In the UK and Ireland, as far as I can tell, county names either start with "county" (e.g. County Down), end with "shire" (e.g. Shropshire), or have a name that includes no recognizable morpheme meaning "county" (e.g. Essex). In the US, on the other hand, counties tend to have the name "county" at the end (e.g. Orange County). ETA: This is even true when the US county in question is named after a British or Irish county, e.g. Essex County in New Jersey.
How did this discrepancy come about?
Counties in the United States today are totally different entities than counties in the British Isles (by which, reader forgive me, I include Ireland, for historical reasons that shall become clear).
In Great Britain and Ireland, “counties” are today largely ceremonial or historical entities, whose borders are the results of centuries of historical happenstance. Counties today in those countries only occasionally coincide with contemporary administrative or political divisions or sub-division.
In the United States, by contrast, counties get created de novo by state (and earlier colonial) governments as administrative units often in response to local political agitation for political centers to be more easily accessible to local land-owners. This system of counties as the initial and principal sub-unit of state governments originally is in the 18th century loosely modeled on the English and Welsh county governments at the time, but as early as the 1780s the functions and conceptions of a “county” had begun to diverge significantly.

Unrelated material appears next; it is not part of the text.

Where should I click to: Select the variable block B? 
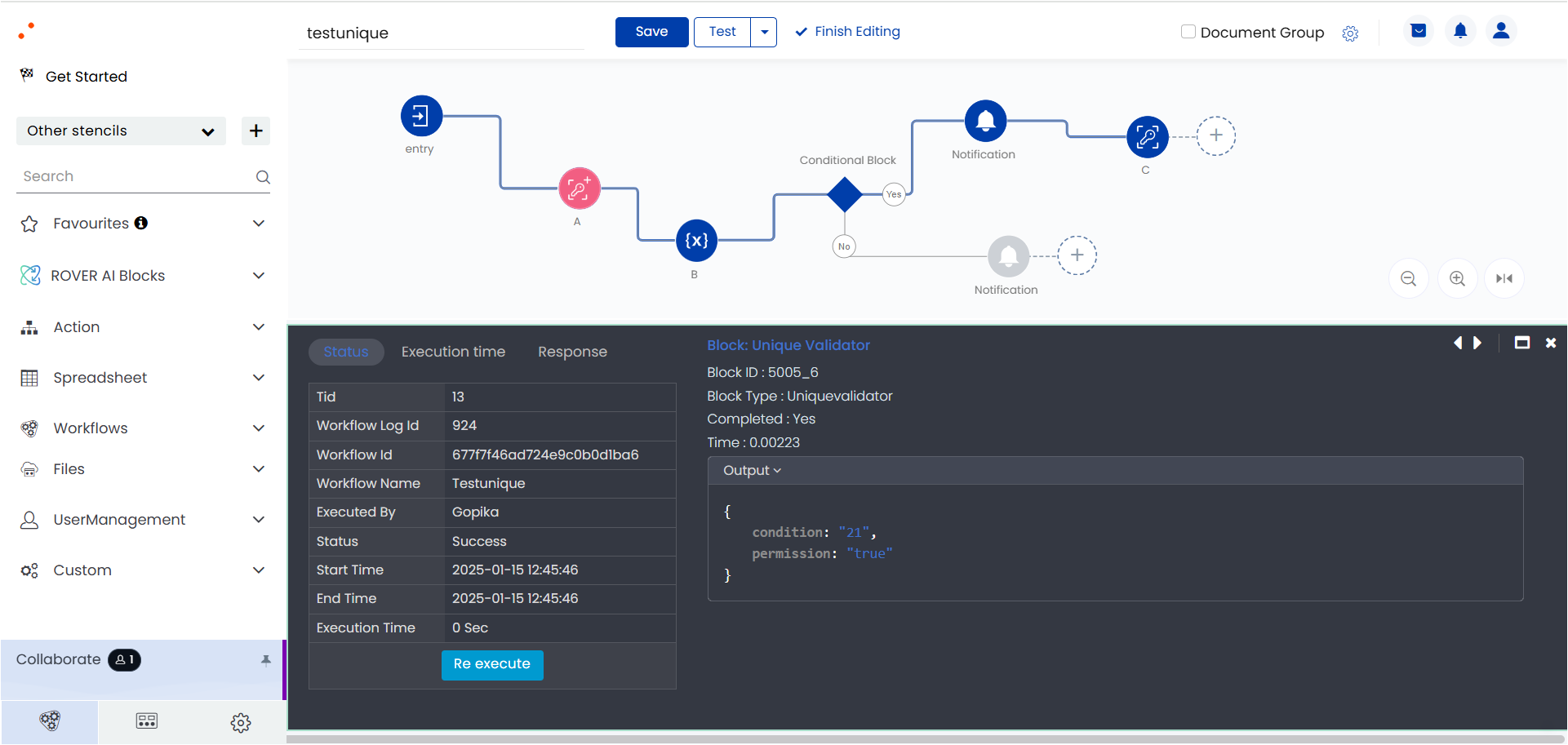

American counties are the principal local administrative below the state level, and administer key government functions such as local civil courts, tracking land ownership, administration of property taxes, maintaining much of the local road network, and providing primary or supplemental policing services. In rural areas, outside of incorporated cities or towns, the county government is the provider of key government services, including road repair, law enforcement, and even primary education.
American counties serve a different administrative and social purpose than British or Irish counties do today, and the resemblance in naming is more ancestral than due to underlying similarity.